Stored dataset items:
________________________________________

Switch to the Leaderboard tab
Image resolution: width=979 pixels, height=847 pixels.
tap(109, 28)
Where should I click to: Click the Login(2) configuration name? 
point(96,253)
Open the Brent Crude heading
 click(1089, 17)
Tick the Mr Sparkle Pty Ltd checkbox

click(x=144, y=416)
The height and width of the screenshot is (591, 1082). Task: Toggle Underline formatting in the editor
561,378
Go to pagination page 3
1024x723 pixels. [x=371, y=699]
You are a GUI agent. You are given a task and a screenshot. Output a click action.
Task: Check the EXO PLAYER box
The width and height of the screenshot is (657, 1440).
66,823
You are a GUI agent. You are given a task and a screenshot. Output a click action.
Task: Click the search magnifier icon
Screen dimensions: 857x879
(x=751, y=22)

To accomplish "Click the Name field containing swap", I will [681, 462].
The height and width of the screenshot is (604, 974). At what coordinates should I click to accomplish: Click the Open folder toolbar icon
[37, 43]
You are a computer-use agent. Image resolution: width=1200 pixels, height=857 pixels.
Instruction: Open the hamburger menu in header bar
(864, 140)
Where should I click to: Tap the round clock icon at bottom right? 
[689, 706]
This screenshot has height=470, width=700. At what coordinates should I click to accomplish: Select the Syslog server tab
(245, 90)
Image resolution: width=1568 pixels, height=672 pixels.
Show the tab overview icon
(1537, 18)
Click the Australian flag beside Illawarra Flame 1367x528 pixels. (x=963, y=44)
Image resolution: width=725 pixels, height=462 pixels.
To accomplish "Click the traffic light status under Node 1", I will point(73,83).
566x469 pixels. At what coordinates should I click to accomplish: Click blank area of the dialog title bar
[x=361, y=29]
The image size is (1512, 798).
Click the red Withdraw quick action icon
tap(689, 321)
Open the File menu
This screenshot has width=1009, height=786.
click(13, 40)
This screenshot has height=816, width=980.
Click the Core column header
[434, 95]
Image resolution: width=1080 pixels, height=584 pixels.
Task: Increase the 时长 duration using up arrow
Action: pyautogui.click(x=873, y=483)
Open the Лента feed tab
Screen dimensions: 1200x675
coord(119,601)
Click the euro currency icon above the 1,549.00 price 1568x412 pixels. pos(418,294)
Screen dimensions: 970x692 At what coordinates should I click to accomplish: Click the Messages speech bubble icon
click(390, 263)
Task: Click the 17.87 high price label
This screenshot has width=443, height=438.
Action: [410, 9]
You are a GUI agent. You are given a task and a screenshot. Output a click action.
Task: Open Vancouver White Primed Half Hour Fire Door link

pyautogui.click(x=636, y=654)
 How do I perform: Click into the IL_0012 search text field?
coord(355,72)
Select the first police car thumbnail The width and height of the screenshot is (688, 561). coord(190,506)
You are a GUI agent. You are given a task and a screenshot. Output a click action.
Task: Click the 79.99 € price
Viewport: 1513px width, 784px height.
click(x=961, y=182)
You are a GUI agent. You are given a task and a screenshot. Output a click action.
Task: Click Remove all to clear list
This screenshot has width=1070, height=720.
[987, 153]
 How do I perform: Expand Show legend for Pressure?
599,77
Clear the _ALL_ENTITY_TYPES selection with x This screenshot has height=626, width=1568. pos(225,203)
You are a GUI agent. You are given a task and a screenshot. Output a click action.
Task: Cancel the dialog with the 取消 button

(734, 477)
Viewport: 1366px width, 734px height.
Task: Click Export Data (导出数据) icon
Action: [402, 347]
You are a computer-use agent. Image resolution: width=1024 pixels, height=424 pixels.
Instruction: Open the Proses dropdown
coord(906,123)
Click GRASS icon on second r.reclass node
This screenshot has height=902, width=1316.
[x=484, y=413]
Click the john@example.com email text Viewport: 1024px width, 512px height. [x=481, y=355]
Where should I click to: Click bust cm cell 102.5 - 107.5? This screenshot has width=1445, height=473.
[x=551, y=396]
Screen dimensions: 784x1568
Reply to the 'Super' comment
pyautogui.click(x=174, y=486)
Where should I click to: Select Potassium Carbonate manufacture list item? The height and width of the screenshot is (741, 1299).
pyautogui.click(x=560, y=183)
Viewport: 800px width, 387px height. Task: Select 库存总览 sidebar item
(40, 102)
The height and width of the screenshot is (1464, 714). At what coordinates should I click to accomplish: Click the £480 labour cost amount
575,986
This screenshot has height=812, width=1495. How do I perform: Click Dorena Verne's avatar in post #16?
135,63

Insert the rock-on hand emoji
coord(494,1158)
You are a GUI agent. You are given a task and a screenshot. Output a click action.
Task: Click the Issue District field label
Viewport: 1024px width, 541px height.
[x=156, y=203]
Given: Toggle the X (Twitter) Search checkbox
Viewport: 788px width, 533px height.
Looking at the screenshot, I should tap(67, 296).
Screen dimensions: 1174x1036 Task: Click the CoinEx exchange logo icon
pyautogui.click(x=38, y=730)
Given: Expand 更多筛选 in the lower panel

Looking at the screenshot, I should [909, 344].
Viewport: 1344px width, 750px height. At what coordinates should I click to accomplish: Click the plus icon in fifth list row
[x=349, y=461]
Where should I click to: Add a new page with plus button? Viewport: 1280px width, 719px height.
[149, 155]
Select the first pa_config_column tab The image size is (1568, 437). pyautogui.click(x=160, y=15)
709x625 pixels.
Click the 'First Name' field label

________________________________________

Exercise goal
Copy each record from above exactly, and include every line.

Exercise output
Switch to the Leaderboard tab
Image resolution: width=979 pixels, height=847 pixels.
tap(109, 28)
Where should I click to: Click the Login(2) configuration name? 
point(96,253)
Open the Brent Crude heading
 click(1089, 17)
Tick the Mr Sparkle Pty Ltd checkbox

click(x=144, y=416)
The height and width of the screenshot is (591, 1082). Task: Toggle Underline formatting in the editor
561,378
Go to pagination page 3
1024x723 pixels. [x=371, y=699]
You are a GUI agent. You are given a task and a screenshot. Output a click action.
Task: Check the EXO PLAYER box
The width and height of the screenshot is (657, 1440).
66,823
You are a GUI agent. You are given a task and a screenshot. Output a click action.
Task: Click the search magnifier icon
Screen dimensions: 857x879
(x=751, y=22)

To accomplish "Click the Name field containing swap", I will [681, 462].
The height and width of the screenshot is (604, 974). At what coordinates should I click to accomplish: Click the Open folder toolbar icon
[37, 43]
You are a computer-use agent. Image resolution: width=1200 pixels, height=857 pixels.
Instruction: Open the hamburger menu in header bar
(864, 140)
Where should I click to: Tap the round clock icon at bottom right? 
[689, 706]
This screenshot has height=470, width=700. At what coordinates should I click to accomplish: Select the Syslog server tab
(245, 90)
Image resolution: width=1568 pixels, height=672 pixels.
Show the tab overview icon
(1537, 18)
Click the Australian flag beside Illawarra Flame 1367x528 pixels. (x=963, y=44)
Image resolution: width=725 pixels, height=462 pixels.
To accomplish "Click the traffic light status under Node 1", I will point(73,83).
566x469 pixels. At what coordinates should I click to accomplish: Click blank area of the dialog title bar
[x=361, y=29]
The image size is (1512, 798).
Click the red Withdraw quick action icon
tap(689, 321)
Open the File menu
This screenshot has width=1009, height=786.
click(13, 40)
This screenshot has height=816, width=980.
Click the Core column header
[434, 95]
Image resolution: width=1080 pixels, height=584 pixels.
Task: Increase the 时长 duration using up arrow
Action: pyautogui.click(x=873, y=483)
Open the Лента feed tab
Screen dimensions: 1200x675
coord(119,601)
Click the euro currency icon above the 1,549.00 price 1568x412 pixels. pos(418,294)
Screen dimensions: 970x692 At what coordinates should I click to accomplish: Click the Messages speech bubble icon
click(390, 263)
Task: Click the 17.87 high price label
This screenshot has width=443, height=438.
Action: [410, 9]
You are a GUI agent. You are given a task and a screenshot. Output a click action.
Task: Open Vancouver White Primed Half Hour Fire Door link

pyautogui.click(x=636, y=654)
 How do I perform: Click into the IL_0012 search text field?
coord(355,72)
Select the first police car thumbnail The width and height of the screenshot is (688, 561). coord(190,506)
You are a GUI agent. You are given a task and a screenshot. Output a click action.
Task: Click the 79.99 € price
Viewport: 1513px width, 784px height.
click(x=961, y=182)
You are a GUI agent. You are given a task and a screenshot. Output a click action.
Task: Click Remove all to clear list
This screenshot has width=1070, height=720.
[987, 153]
 How do I perform: Expand Show legend for Pressure?
599,77
Clear the _ALL_ENTITY_TYPES selection with x This screenshot has height=626, width=1568. pos(225,203)
You are a GUI agent. You are given a task and a screenshot. Output a click action.
Task: Cancel the dialog with the 取消 button

(734, 477)
Viewport: 1366px width, 734px height.
Task: Click Export Data (导出数据) icon
Action: [402, 347]
You are a computer-use agent. Image resolution: width=1024 pixels, height=424 pixels.
Instruction: Open the Proses dropdown
coord(906,123)
Click GRASS icon on second r.reclass node
This screenshot has height=902, width=1316.
[x=484, y=413]
Click the john@example.com email text Viewport: 1024px width, 512px height. [x=481, y=355]
Where should I click to: Click bust cm cell 102.5 - 107.5? This screenshot has width=1445, height=473.
[x=551, y=396]
Screen dimensions: 784x1568
Reply to the 'Super' comment
pyautogui.click(x=174, y=486)
Where should I click to: Select Potassium Carbonate manufacture list item? The height and width of the screenshot is (741, 1299).
pyautogui.click(x=560, y=183)
Viewport: 800px width, 387px height. Task: Select 库存总览 sidebar item
(40, 102)
The height and width of the screenshot is (1464, 714). At what coordinates should I click to accomplish: Click the £480 labour cost amount
575,986
This screenshot has height=812, width=1495. How do I perform: Click Dorena Verne's avatar in post #16?
135,63

Insert the rock-on hand emoji
coord(494,1158)
You are a GUI agent. You are given a task and a screenshot. Output a click action.
Task: Click the Issue District field label
Viewport: 1024px width, 541px height.
[x=156, y=203]
Given: Toggle the X (Twitter) Search checkbox
Viewport: 788px width, 533px height.
Looking at the screenshot, I should tap(67, 296).
Screen dimensions: 1174x1036 Task: Click the CoinEx exchange logo icon
pyautogui.click(x=38, y=730)
Given: Expand 更多筛选 in the lower panel

Looking at the screenshot, I should [909, 344].
Viewport: 1344px width, 750px height. At what coordinates should I click to accomplish: Click the plus icon in fifth list row
[x=349, y=461]
Where should I click to: Add a new page with plus button? Viewport: 1280px width, 719px height.
[149, 155]
Select the first pa_config_column tab The image size is (1568, 437). pyautogui.click(x=160, y=15)
709x625 pixels.
Click the 'First Name' field label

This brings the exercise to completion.